Assigned task: All of the records are to be reproduced exactly.

Data listing:
-- Opening Marker --

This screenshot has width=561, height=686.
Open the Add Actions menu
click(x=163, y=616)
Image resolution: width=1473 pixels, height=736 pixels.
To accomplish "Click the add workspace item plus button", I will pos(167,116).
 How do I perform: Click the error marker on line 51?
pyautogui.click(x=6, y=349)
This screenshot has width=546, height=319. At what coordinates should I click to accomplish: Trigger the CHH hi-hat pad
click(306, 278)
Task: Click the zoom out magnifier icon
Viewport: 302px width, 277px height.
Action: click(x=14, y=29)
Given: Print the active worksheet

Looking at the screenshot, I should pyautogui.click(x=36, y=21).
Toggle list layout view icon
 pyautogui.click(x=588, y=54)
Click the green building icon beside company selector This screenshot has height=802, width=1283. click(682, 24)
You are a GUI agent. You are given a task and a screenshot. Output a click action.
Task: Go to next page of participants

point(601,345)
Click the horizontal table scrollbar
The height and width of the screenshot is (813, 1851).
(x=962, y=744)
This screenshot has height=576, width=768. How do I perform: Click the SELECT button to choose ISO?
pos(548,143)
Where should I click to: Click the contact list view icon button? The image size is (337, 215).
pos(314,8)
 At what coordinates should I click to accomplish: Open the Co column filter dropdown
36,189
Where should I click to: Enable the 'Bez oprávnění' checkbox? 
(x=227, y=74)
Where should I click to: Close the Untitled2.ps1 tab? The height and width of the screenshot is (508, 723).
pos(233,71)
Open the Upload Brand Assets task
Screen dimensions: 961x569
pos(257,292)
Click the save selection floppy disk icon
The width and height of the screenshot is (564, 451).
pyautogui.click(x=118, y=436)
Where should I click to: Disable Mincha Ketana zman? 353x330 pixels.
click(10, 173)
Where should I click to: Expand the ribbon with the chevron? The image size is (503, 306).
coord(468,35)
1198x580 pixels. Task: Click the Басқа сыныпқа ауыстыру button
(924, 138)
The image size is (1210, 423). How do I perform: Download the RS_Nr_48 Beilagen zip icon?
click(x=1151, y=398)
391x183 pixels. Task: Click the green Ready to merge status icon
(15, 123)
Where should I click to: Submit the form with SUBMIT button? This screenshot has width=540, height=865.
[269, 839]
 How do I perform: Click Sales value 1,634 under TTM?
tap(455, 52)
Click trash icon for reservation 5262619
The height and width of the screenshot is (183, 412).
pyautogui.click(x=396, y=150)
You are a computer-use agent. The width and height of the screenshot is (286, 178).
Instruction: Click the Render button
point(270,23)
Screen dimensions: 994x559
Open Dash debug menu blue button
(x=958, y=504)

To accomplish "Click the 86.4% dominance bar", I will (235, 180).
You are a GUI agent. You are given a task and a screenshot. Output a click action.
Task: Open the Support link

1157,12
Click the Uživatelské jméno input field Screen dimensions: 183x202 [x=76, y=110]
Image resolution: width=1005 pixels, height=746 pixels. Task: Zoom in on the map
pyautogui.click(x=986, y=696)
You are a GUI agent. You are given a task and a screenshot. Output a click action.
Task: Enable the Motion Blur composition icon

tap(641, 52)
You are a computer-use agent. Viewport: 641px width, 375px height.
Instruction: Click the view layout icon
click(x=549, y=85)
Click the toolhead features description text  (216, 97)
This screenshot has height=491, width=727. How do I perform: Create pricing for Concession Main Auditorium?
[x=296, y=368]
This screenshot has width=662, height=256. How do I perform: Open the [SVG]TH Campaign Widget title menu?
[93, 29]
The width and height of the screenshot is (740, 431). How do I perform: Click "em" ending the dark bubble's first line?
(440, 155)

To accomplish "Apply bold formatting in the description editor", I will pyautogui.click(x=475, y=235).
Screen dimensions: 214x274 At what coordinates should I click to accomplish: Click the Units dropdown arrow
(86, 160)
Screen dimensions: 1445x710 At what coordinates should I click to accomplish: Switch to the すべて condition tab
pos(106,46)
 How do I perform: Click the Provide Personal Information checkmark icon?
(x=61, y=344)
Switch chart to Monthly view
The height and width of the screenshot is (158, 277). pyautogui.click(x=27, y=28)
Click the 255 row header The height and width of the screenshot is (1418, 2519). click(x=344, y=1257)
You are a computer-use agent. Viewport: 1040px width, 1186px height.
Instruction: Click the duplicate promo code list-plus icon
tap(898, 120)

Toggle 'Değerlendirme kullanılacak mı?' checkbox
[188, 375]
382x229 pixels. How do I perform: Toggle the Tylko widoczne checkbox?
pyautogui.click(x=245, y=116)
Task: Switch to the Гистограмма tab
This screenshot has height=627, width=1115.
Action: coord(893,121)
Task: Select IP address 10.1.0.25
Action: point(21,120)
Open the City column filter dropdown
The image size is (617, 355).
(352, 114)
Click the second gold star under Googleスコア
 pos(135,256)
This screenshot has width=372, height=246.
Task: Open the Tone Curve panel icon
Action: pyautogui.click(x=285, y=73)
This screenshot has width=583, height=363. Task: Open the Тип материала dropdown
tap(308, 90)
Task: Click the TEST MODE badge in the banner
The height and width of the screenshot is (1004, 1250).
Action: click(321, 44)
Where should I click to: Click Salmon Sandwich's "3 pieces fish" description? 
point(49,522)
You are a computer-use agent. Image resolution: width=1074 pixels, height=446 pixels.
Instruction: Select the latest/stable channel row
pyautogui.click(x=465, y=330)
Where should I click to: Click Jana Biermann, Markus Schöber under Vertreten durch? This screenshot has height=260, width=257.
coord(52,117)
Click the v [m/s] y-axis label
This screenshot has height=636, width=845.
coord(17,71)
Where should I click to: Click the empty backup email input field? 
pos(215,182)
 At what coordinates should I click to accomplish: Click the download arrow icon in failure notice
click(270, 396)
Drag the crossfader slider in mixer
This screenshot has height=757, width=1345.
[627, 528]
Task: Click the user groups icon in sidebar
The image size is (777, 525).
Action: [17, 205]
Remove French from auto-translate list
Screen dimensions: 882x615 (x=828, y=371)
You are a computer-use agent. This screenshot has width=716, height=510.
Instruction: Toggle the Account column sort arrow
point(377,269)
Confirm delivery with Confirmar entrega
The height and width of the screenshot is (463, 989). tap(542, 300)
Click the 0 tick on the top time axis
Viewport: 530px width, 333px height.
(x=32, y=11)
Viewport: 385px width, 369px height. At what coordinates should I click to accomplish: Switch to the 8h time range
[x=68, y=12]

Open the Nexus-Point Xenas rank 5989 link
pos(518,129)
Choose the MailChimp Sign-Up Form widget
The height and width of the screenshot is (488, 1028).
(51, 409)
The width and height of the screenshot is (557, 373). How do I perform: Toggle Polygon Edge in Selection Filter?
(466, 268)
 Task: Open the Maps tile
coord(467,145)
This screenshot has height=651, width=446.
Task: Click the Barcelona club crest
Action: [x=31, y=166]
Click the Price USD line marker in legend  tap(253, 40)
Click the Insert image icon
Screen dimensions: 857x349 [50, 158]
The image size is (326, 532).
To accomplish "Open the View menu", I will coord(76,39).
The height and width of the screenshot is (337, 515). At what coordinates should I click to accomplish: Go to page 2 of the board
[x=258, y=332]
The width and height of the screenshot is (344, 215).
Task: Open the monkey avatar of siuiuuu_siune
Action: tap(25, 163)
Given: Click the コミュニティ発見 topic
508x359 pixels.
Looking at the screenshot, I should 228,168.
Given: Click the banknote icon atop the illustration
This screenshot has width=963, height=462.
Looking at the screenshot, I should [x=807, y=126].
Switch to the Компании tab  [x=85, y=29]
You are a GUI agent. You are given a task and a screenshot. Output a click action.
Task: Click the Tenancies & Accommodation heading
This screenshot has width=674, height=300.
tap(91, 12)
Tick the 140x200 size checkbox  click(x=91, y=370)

-- Closing Marker --

Result of this task:
This screenshot has width=561, height=686.
Open the Add Actions menu
click(x=163, y=616)
Image resolution: width=1473 pixels, height=736 pixels.
To accomplish "Click the add workspace item plus button", I will pos(167,116).
 How do I perform: Click the error marker on line 51?
pyautogui.click(x=6, y=349)
This screenshot has width=546, height=319. At what coordinates should I click to accomplish: Trigger the CHH hi-hat pad
click(306, 278)
Task: Click the zoom out magnifier icon
Viewport: 302px width, 277px height.
Action: click(x=14, y=29)
Given: Print the active worksheet

Looking at the screenshot, I should pyautogui.click(x=36, y=21).
Toggle list layout view icon
 pyautogui.click(x=588, y=54)
Click the green building icon beside company selector This screenshot has height=802, width=1283. click(682, 24)
You are a GUI agent. You are given a task and a screenshot. Output a click action.
Task: Go to next page of participants

point(601,345)
Click the horizontal table scrollbar
The height and width of the screenshot is (813, 1851).
(x=962, y=744)
This screenshot has height=576, width=768. How do I perform: Click the SELECT button to choose ISO?
pos(548,143)
Where should I click to: Click the contact list view icon button? The image size is (337, 215).
pos(314,8)
 At what coordinates should I click to accomplish: Open the Co column filter dropdown
36,189
Where should I click to: Enable the 'Bez oprávnění' checkbox? 
(x=227, y=74)
Where should I click to: Close the Untitled2.ps1 tab? The height and width of the screenshot is (508, 723).
pos(233,71)
Open the Upload Brand Assets task
Screen dimensions: 961x569
pos(257,292)
Click the save selection floppy disk icon
The width and height of the screenshot is (564, 451).
pyautogui.click(x=118, y=436)
Where should I click to: Disable Mincha Ketana zman? 353x330 pixels.
click(10, 173)
Where should I click to: Expand the ribbon with the chevron? The image size is (503, 306).
coord(468,35)
1198x580 pixels. Task: Click the Басқа сыныпқа ауыстыру button
(924, 138)
The image size is (1210, 423). How do I perform: Download the RS_Nr_48 Beilagen zip icon?
click(x=1151, y=398)
391x183 pixels. Task: Click the green Ready to merge status icon
(15, 123)
Where should I click to: Submit the form with SUBMIT button? This screenshot has width=540, height=865.
[269, 839]
 How do I perform: Click Sales value 1,634 under TTM?
tap(455, 52)
Click trash icon for reservation 5262619
The height and width of the screenshot is (183, 412).
pyautogui.click(x=396, y=150)
You are a computer-use agent. The width and height of the screenshot is (286, 178).
Instruction: Click the Render button
point(270,23)
Screen dimensions: 994x559
Open Dash debug menu blue button
(x=958, y=504)

To accomplish "Click the 86.4% dominance bar", I will (235, 180).
You are a GUI agent. You are given a task and a screenshot. Output a click action.
Task: Open the Support link

1157,12
Click the Uživatelské jméno input field Screen dimensions: 183x202 [x=76, y=110]
Image resolution: width=1005 pixels, height=746 pixels. Task: Zoom in on the map
pyautogui.click(x=986, y=696)
You are a GUI agent. You are given a task and a screenshot. Output a click action.
Task: Enable the Motion Blur composition icon

tap(641, 52)
You are a computer-use agent. Viewport: 641px width, 375px height.
Instruction: Click the view layout icon
click(x=549, y=85)
Click the toolhead features description text  (216, 97)
This screenshot has height=491, width=727. How do I perform: Create pricing for Concession Main Auditorium?
[x=296, y=368]
This screenshot has width=662, height=256. How do I perform: Open the [SVG]TH Campaign Widget title menu?
[93, 29]
The width and height of the screenshot is (740, 431). How do I perform: Click "em" ending the dark bubble's first line?
(440, 155)

To accomplish "Apply bold formatting in the description editor", I will pyautogui.click(x=475, y=235).
Screen dimensions: 214x274 At what coordinates should I click to accomplish: Click the Units dropdown arrow
(86, 160)
Screen dimensions: 1445x710 At what coordinates should I click to accomplish: Switch to the すべて condition tab
pos(106,46)
 How do I perform: Click the Provide Personal Information checkmark icon?
(x=61, y=344)
Switch chart to Monthly view
The height and width of the screenshot is (158, 277). pyautogui.click(x=27, y=28)
Click the 255 row header The height and width of the screenshot is (1418, 2519). click(x=344, y=1257)
You are a computer-use agent. Viewport: 1040px width, 1186px height.
Instruction: Click the duplicate promo code list-plus icon
tap(898, 120)

Toggle 'Değerlendirme kullanılacak mı?' checkbox
[188, 375]
382x229 pixels. How do I perform: Toggle the Tylko widoczne checkbox?
pyautogui.click(x=245, y=116)
Task: Switch to the Гистограмма tab
This screenshot has height=627, width=1115.
Action: coord(893,121)
Task: Select IP address 10.1.0.25
Action: point(21,120)
Open the City column filter dropdown
The image size is (617, 355).
(352, 114)
Click the second gold star under Googleスコア
 pos(135,256)
This screenshot has width=372, height=246.
Task: Open the Tone Curve panel icon
Action: pyautogui.click(x=285, y=73)
This screenshot has width=583, height=363. Task: Open the Тип материала dropdown
tap(308, 90)
Task: Click the TEST MODE badge in the banner
The height and width of the screenshot is (1004, 1250).
Action: click(321, 44)
Where should I click to: Click Salmon Sandwich's "3 pieces fish" description? 
point(49,522)
You are a computer-use agent. Image resolution: width=1074 pixels, height=446 pixels.
Instruction: Select the latest/stable channel row
pyautogui.click(x=465, y=330)
Where should I click to: Click Jana Biermann, Markus Schöber under Vertreten durch? This screenshot has height=260, width=257.
coord(52,117)
Click the v [m/s] y-axis label
This screenshot has height=636, width=845.
coord(17,71)
Where should I click to: Click the empty backup email input field? 
pos(215,182)
 At what coordinates should I click to accomplish: Click the download arrow icon in failure notice
click(270, 396)
Drag the crossfader slider in mixer
This screenshot has height=757, width=1345.
[627, 528]
Task: Click the user groups icon in sidebar
The image size is (777, 525).
Action: [17, 205]
Remove French from auto-translate list
Screen dimensions: 882x615 (x=828, y=371)
You are a computer-use agent. This screenshot has width=716, height=510.
Instruction: Toggle the Account column sort arrow
point(377,269)
Confirm delivery with Confirmar entrega
The height and width of the screenshot is (463, 989). tap(542, 300)
Click the 0 tick on the top time axis
Viewport: 530px width, 333px height.
(x=32, y=11)
Viewport: 385px width, 369px height. At what coordinates should I click to accomplish: Switch to the 8h time range
[x=68, y=12]

Open the Nexus-Point Xenas rank 5989 link
pos(518,129)
Choose the MailChimp Sign-Up Form widget
The height and width of the screenshot is (488, 1028).
(51, 409)
The width and height of the screenshot is (557, 373). How do I perform: Toggle Polygon Edge in Selection Filter?
(466, 268)
 Task: Open the Maps tile
coord(467,145)
This screenshot has height=651, width=446.
Task: Click the Barcelona club crest
Action: [x=31, y=166]
Click the Price USD line marker in legend  tap(253, 40)
Click the Insert image icon
Screen dimensions: 857x349 [50, 158]
The image size is (326, 532).
To accomplish "Open the View menu", I will coord(76,39).
The height and width of the screenshot is (337, 515). At what coordinates should I click to accomplish: Go to page 2 of the board
[x=258, y=332]
The width and height of the screenshot is (344, 215).
Task: Open the monkey avatar of siuiuuu_siune
Action: tap(25, 163)
Given: Click the コミュニティ発見 topic
508x359 pixels.
Looking at the screenshot, I should 228,168.
Given: Click the banknote icon atop the illustration
This screenshot has width=963, height=462.
Looking at the screenshot, I should [x=807, y=126].
Switch to the Компании tab  [x=85, y=29]
You are a GUI agent. You are given a task and a screenshot. Output a click action.
Task: Click the Tenancies & Accommodation heading
This screenshot has width=674, height=300.
tap(91, 12)
Tick the 140x200 size checkbox  click(x=91, y=370)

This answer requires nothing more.